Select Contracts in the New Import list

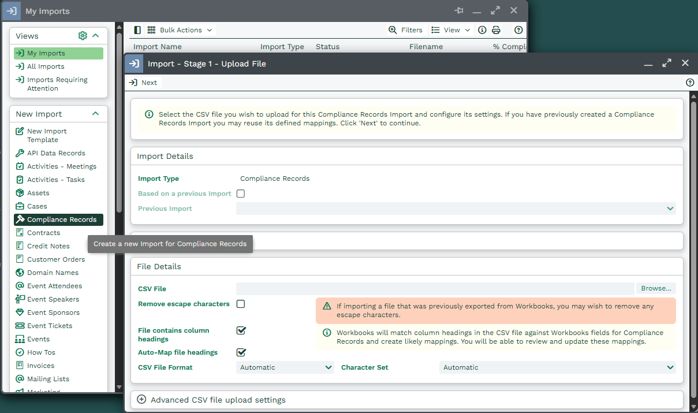point(43,233)
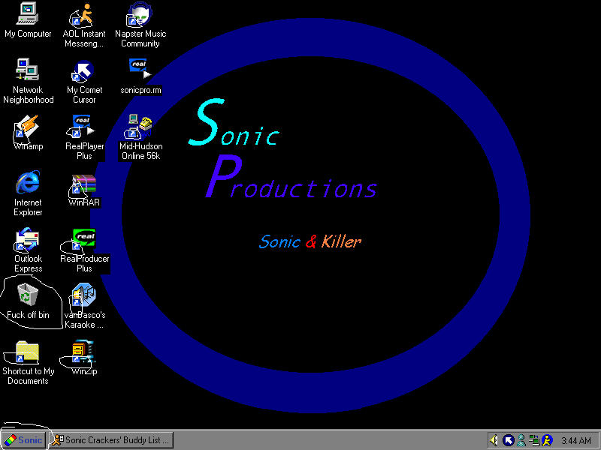Screen dimensions: 601x450
Task: Click the My Comet Cursor shortcut
Action: pyautogui.click(x=83, y=71)
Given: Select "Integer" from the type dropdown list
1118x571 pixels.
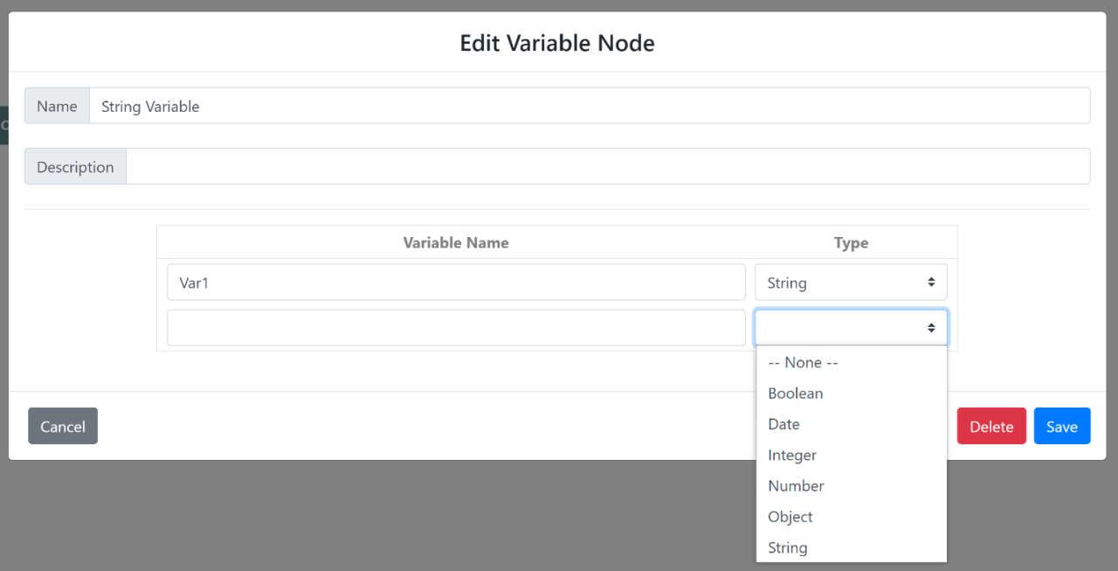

| Description of the task |
Set down word for word the lines beginning with the one containing "type dropdown list" and ending with the last line of the listing, inclusive. Omit every picture.

| Problem solution |
Given: Select "Integer" from the type dropdown list
1118x571 pixels.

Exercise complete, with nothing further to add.